Task data START
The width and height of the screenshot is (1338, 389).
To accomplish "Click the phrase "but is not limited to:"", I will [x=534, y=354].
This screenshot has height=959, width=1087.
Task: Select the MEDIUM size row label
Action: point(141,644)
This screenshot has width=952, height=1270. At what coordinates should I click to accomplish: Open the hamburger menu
Task data END
Task data START
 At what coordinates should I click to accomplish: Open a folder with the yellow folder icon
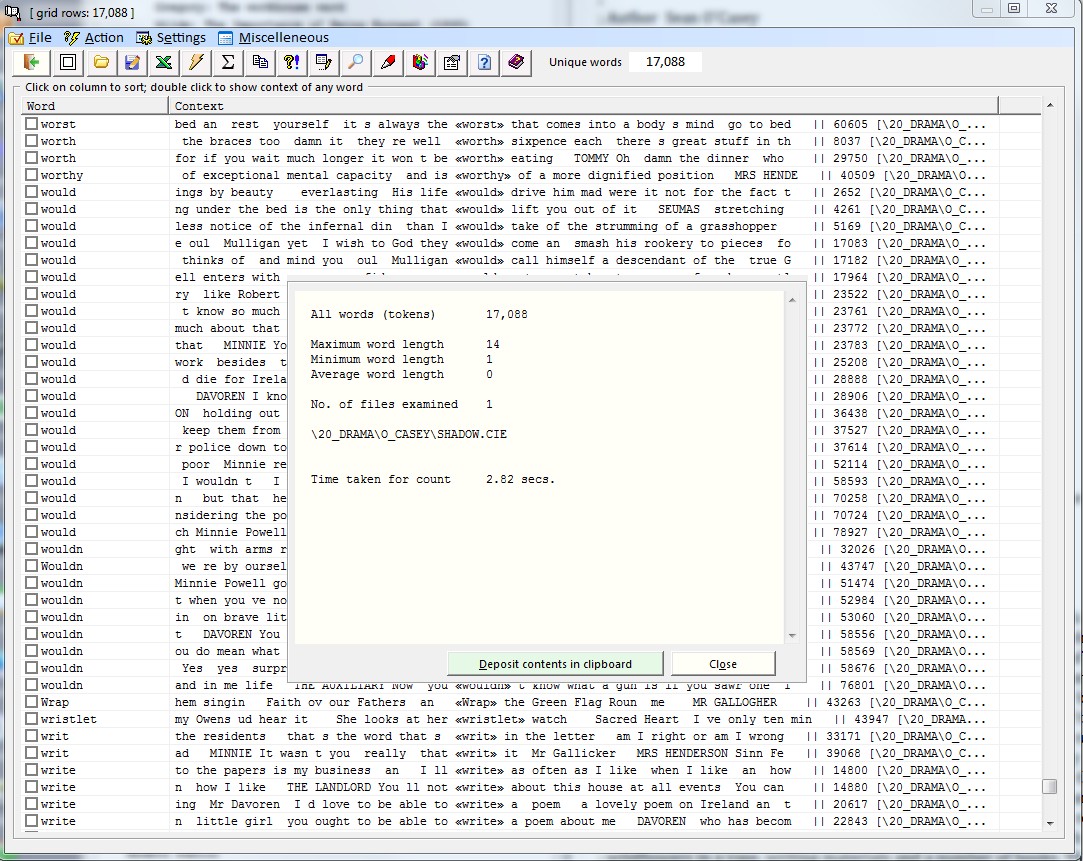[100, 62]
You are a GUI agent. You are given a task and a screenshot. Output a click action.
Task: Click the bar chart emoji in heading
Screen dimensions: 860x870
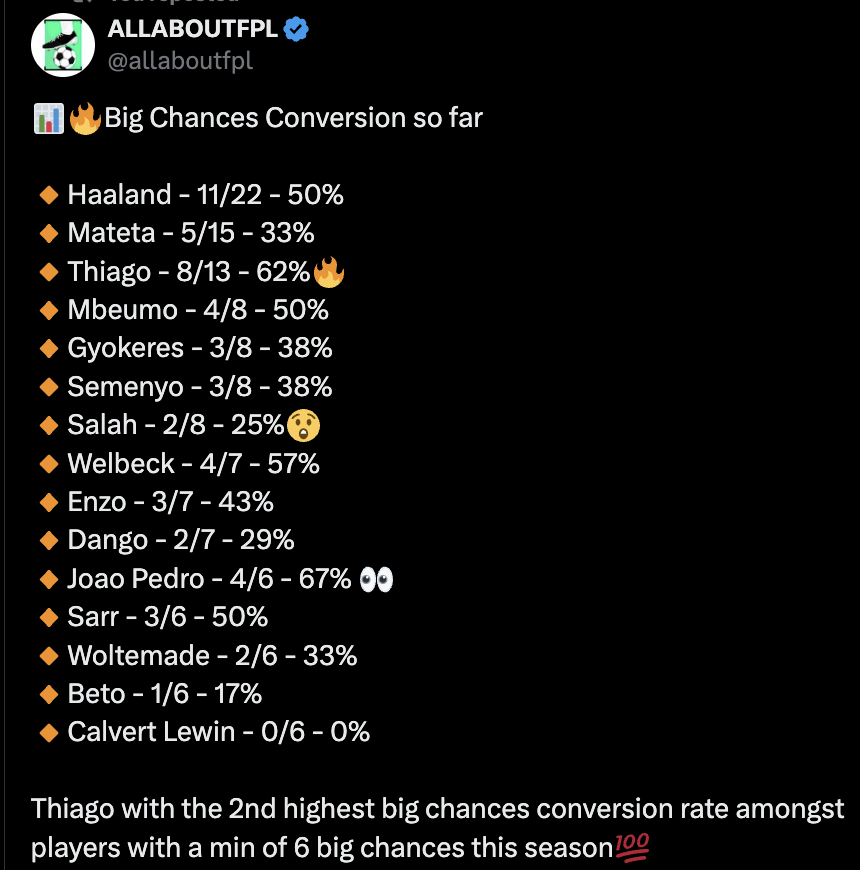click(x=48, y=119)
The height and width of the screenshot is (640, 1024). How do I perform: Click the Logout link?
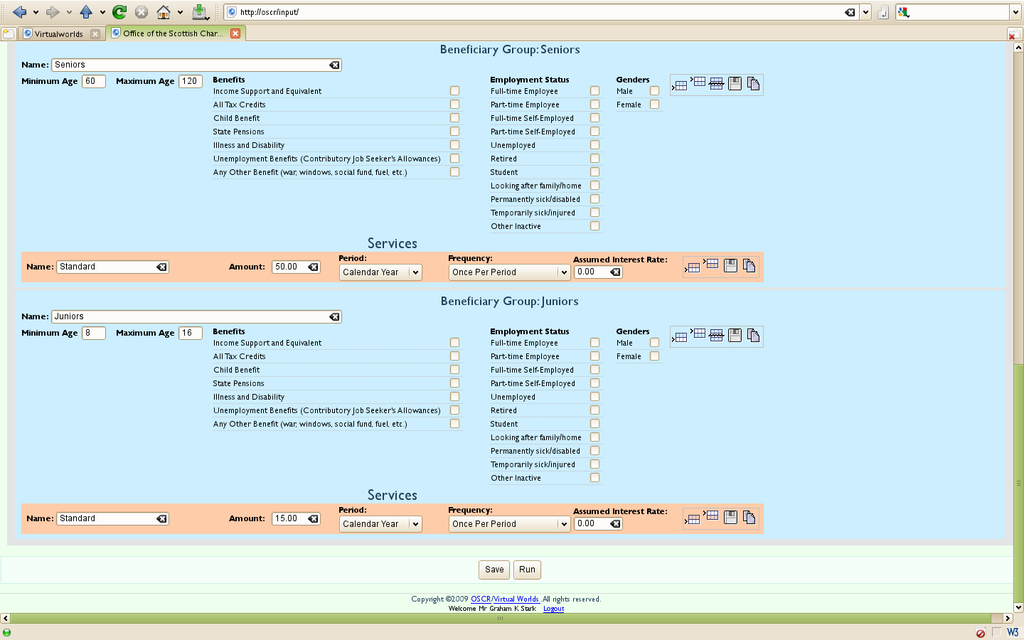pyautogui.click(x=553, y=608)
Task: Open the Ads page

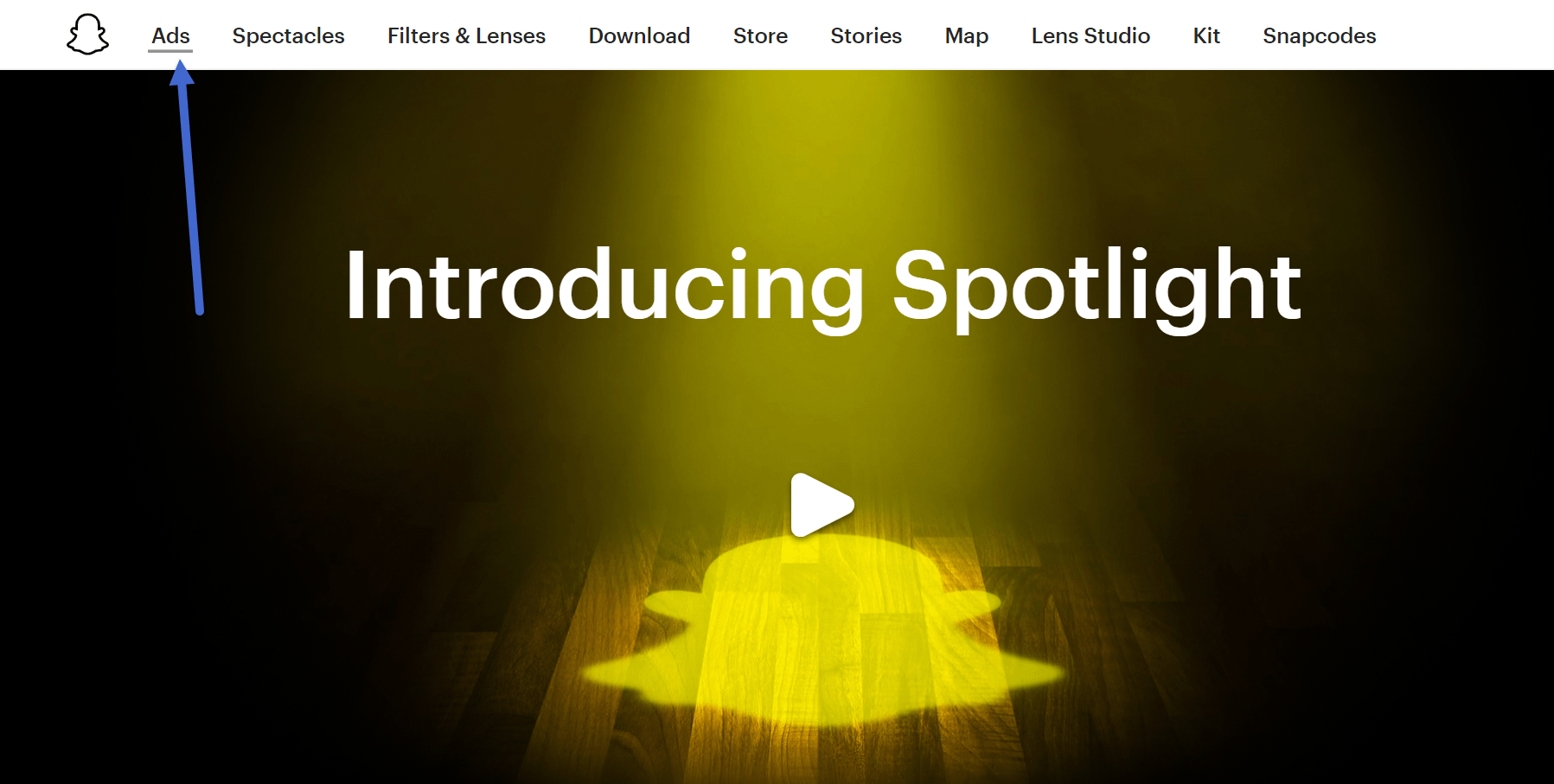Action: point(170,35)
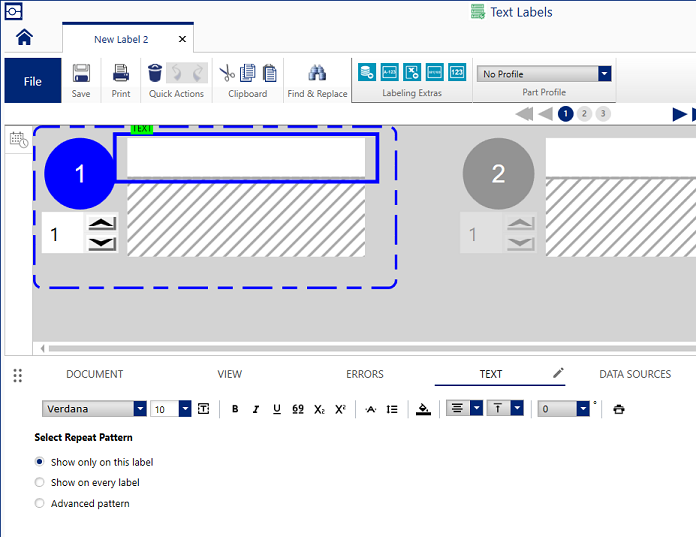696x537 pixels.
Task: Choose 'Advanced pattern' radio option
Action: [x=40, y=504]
Task data END
Task directions —
Take the line above containing "The width and", the line containing "This screenshot has width=952, height=1270.", and all lines in between, and copy them exactly without anything else.

Result of this exercise —
The width and height of the screenshot is (1338, 389).
To accomplish "Click the phrase "but is not limited to:"", I will [x=534, y=354].
This screenshot has height=959, width=1087.
Task: Select the MEDIUM size row label
Action: point(141,644)
This screenshot has width=952, height=1270. At what coordinates should I click to accomplish: Open the hamburger menu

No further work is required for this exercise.